Les représentants de trois groupes communautaires demandent à la population de signer une «déclaration de principe» dénonçant les pratiques de profilage qu'ils reprochent au Service de police de la Ville de Gatineau (SPVG).
David Clément, de l'Association de défense des droits sociaux (ADDS), Vincent Greason, de la Table ronde des organismes volontaires d'éducation populaire (TROVEP), et Alexandre Ranger, du Collectif régional de lutte à l'itinérance de l'Outaouais (CRIO), ont dévoilé, mardi, une déclaration de principe qui définit le profilage social, racial et politique.

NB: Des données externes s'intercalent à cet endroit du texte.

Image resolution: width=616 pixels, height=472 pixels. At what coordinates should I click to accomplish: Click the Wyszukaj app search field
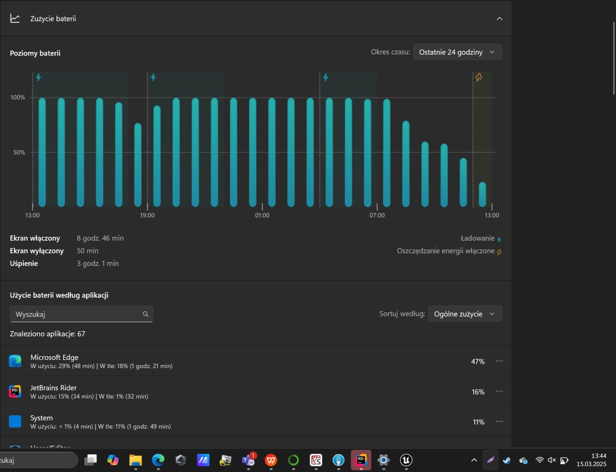point(77,314)
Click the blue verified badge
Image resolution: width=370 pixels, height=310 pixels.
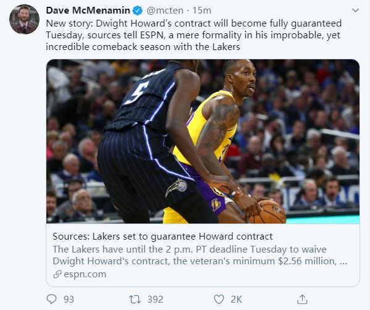(138, 10)
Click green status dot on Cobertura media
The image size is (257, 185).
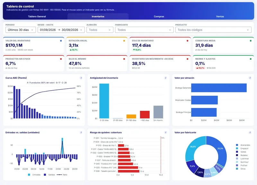point(251,41)
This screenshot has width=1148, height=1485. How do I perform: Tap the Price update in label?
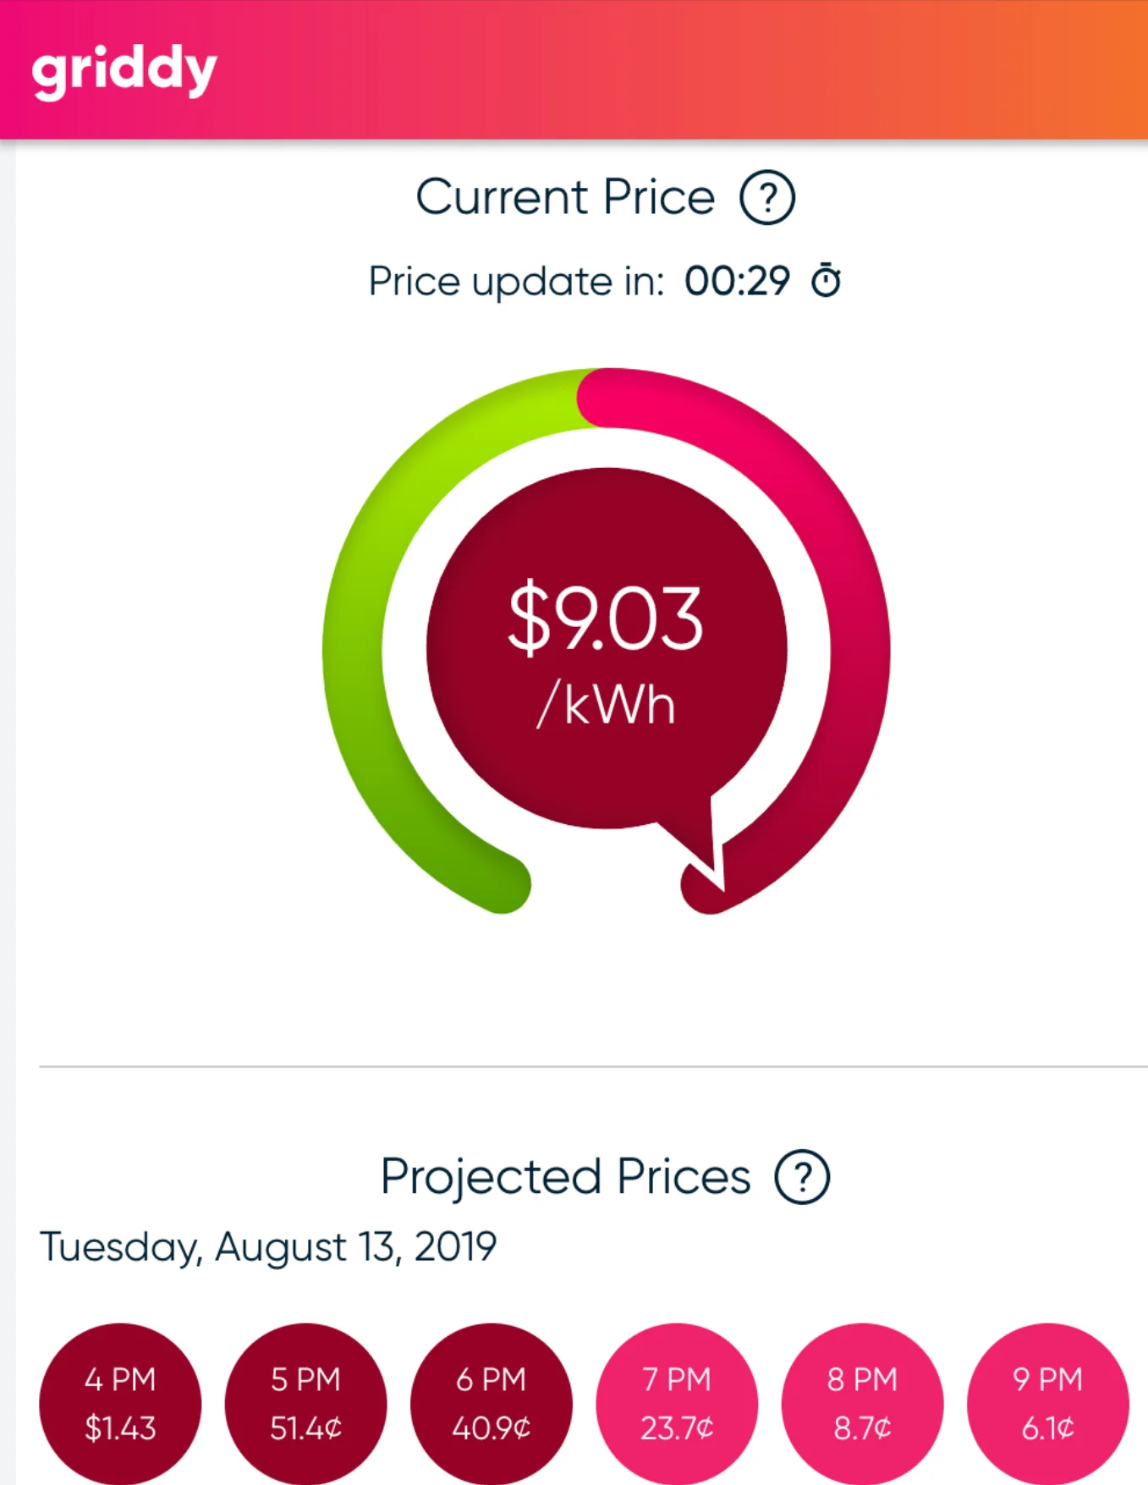[517, 282]
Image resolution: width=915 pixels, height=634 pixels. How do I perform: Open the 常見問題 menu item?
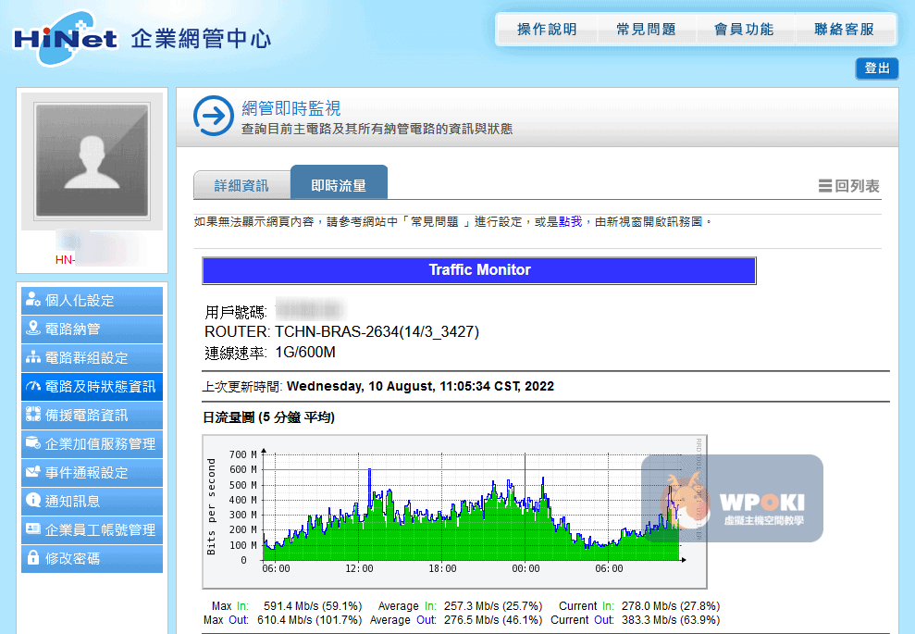pyautogui.click(x=646, y=30)
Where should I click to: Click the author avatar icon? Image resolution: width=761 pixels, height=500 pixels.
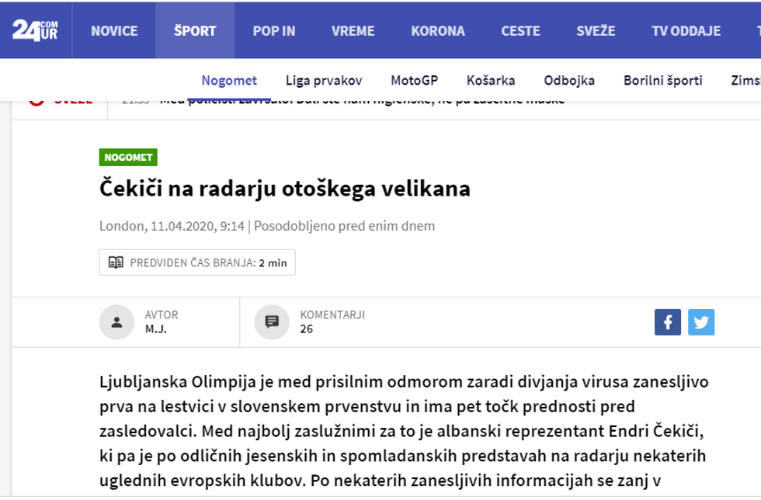click(x=117, y=321)
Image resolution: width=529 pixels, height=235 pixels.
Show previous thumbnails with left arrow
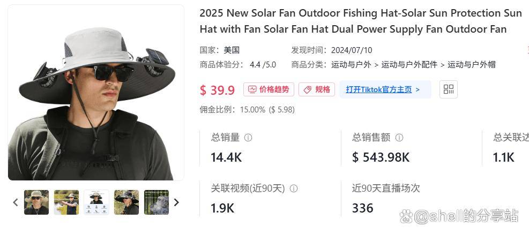tap(16, 202)
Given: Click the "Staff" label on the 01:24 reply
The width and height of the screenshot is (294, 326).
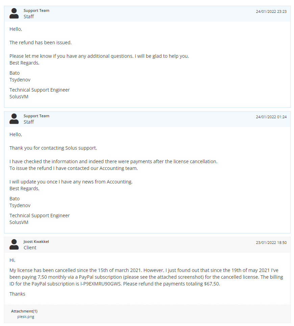Looking at the screenshot, I should (x=29, y=122).
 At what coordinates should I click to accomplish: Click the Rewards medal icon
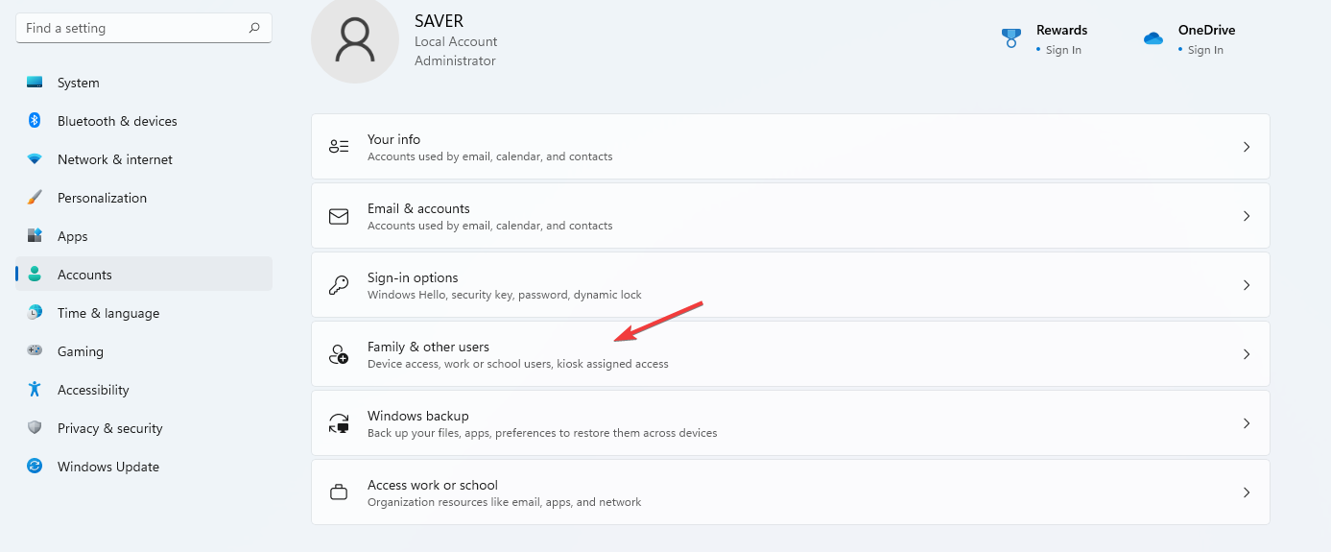pyautogui.click(x=1011, y=38)
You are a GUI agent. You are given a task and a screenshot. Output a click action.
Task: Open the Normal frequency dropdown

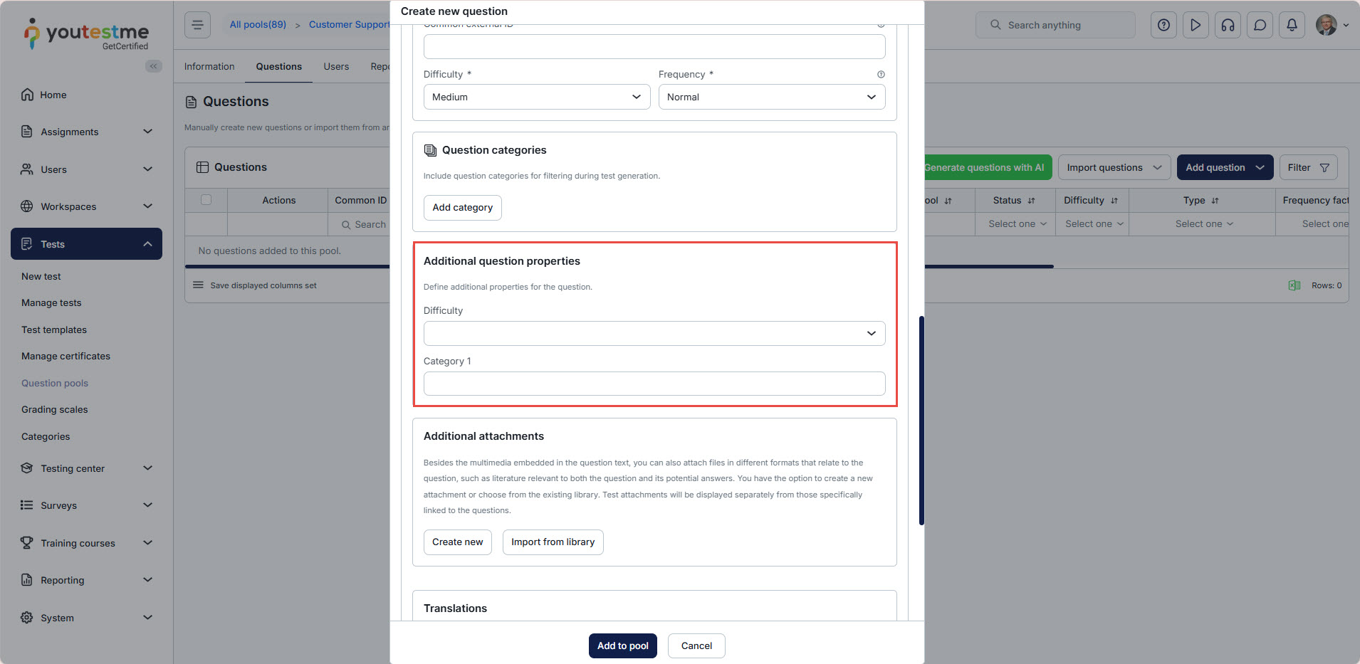click(771, 97)
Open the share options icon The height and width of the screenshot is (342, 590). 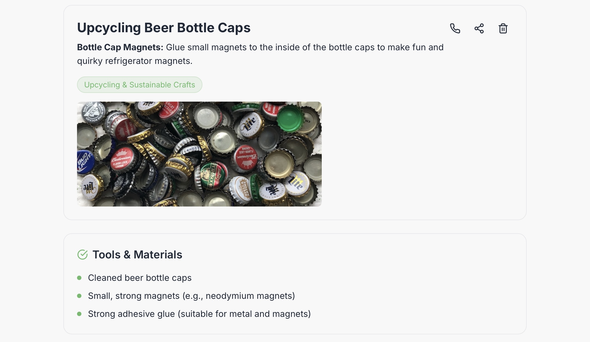(x=479, y=28)
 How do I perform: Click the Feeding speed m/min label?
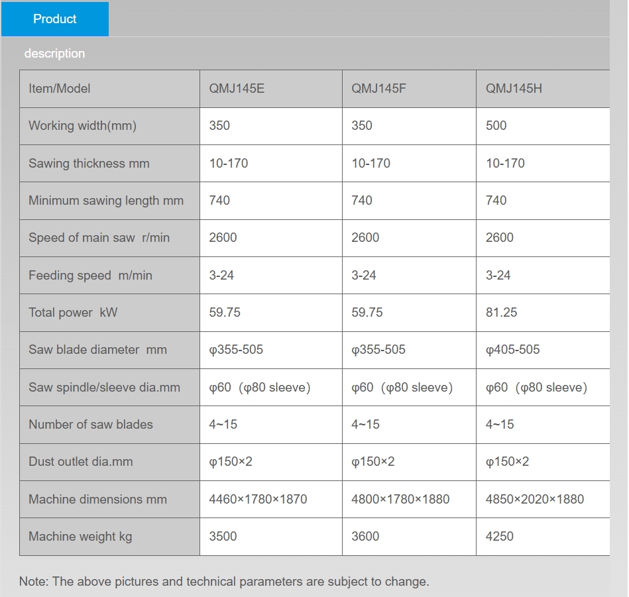click(x=90, y=276)
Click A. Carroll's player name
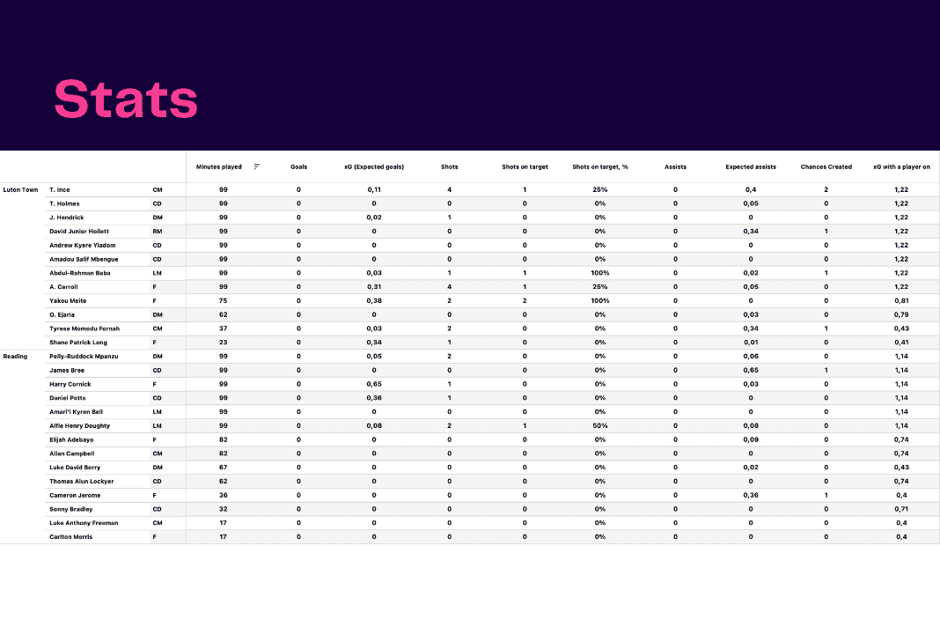The height and width of the screenshot is (627, 940). click(64, 287)
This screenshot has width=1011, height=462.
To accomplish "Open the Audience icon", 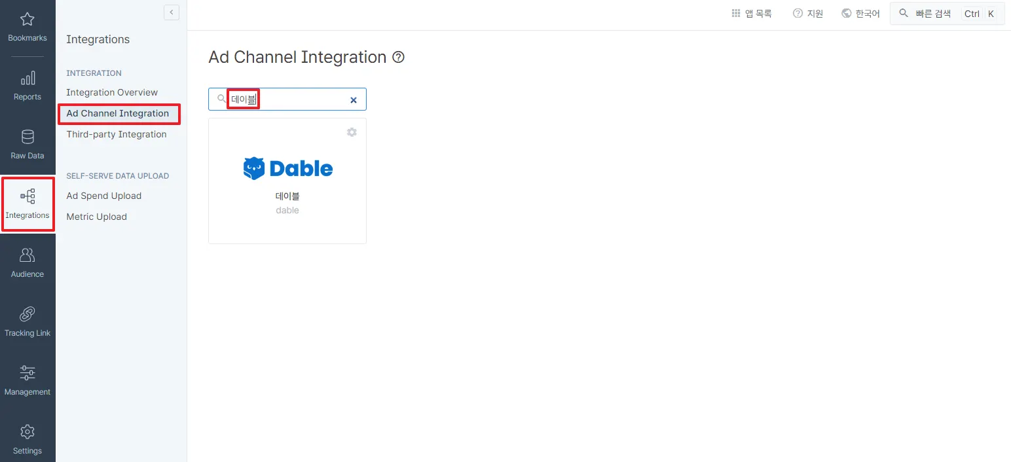I will (28, 255).
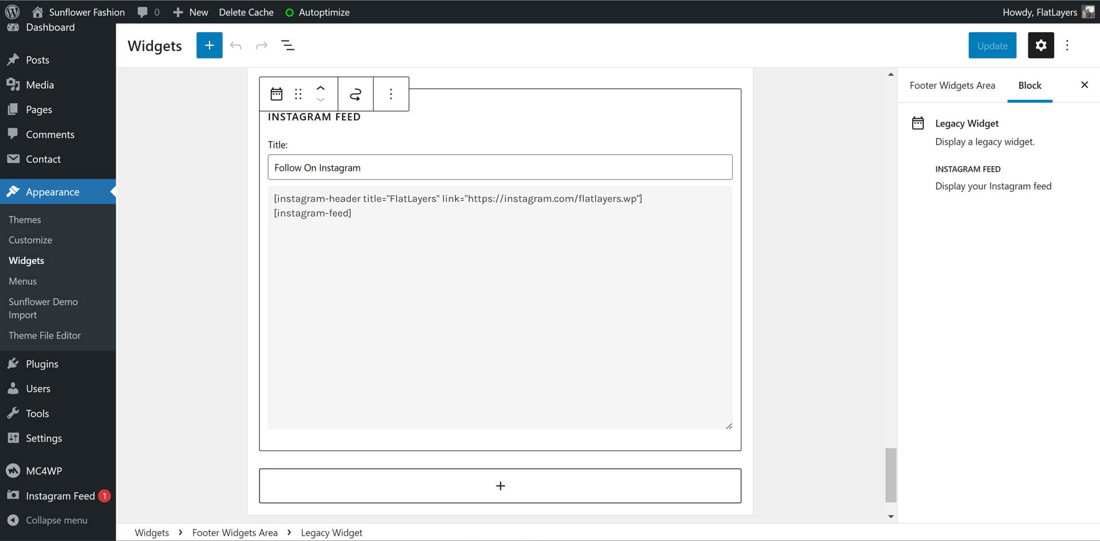Click the Legacy Widget calendar block icon
Viewport: 1100px width, 541px height.
pos(277,94)
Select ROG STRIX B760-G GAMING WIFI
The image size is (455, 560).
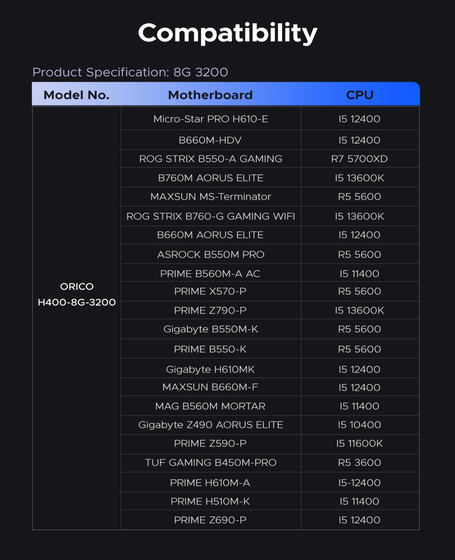click(x=210, y=216)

Ils invitent la population en général et les membres des organismes communautaires de la région à signer cette déclaration de principe. «Nous avons tous droit de cité, c'est-à-dire le droit de nous trouver dans les espaces publics, quel que soit notre statut social, notre race ou notre allure», a déclaré Alexandre Ranger, en répétant que des gens se font intercepter sans raison par la police, principalement au centre-ville.
Pour sa part, Vincent Greason a dénoncé l'attitude du Service de police de Gatineau, lors d'une manifestation tenue le 18 avril 2012, au coeur de la crise étudiante.
Lors de cette manifestation, 161 personnes avaient été arrêtées sur la promenade du Lac-des-Fées et accusées en vertu du Code de la sécurité routière. «La police a pris des photos des manifestants et nous jugeons que ce geste était illégal. Où sont maintenant ces photos? Ont-elles servi à créer des dossiers sur les manifestants?» demande M. Greason.
Le chef du SPVG, Mario Harel, a refusé de commenter les propos de M. Greason au sujet de la manifestation du 18 avril 2012 parce que certaines personnes arrêtées ce jour-là ont intenté une poursuite en recours collectif contre la police gatinoise. M. Harel a aussi, une fois de plus, nié l'existence d'une politique de profilage systémique. Il a rappelé qu'au centre-ville, les policiers doivent faire face à une situation complexe, car il y a beaucoup de criminalité et les gangs de rue y sont actifs. «Nous devons faire respecter la loi et assurer la sécurité des résidents, des visiteurs et des commerçants. Malgré les critiques, nous voulons continuer à travailler avec les groupes communautaires, mais la collaboration de certains de ses groupes n'est pas très bonne en ce moment. Je les invite à collaborer, car nous avons tous le devoir de travailler pour l'ensemble de la population», a déclaré M. Harel.